*** SUPPLIED ENTRIES ***
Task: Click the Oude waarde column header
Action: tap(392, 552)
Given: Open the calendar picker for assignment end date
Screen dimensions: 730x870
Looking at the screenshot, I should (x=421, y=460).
*** End of SUPPLIED ENTRIES ***
DIRECTIONS FOR THIS TASK => A faithful copy is required of the lines from the one with "Given: Open the" through the last line of the data; please add nothing.

EXERCISE RESULT =>
Given: Open the calendar picker for assignment end date
Screen dimensions: 730x870
Looking at the screenshot, I should (x=421, y=460).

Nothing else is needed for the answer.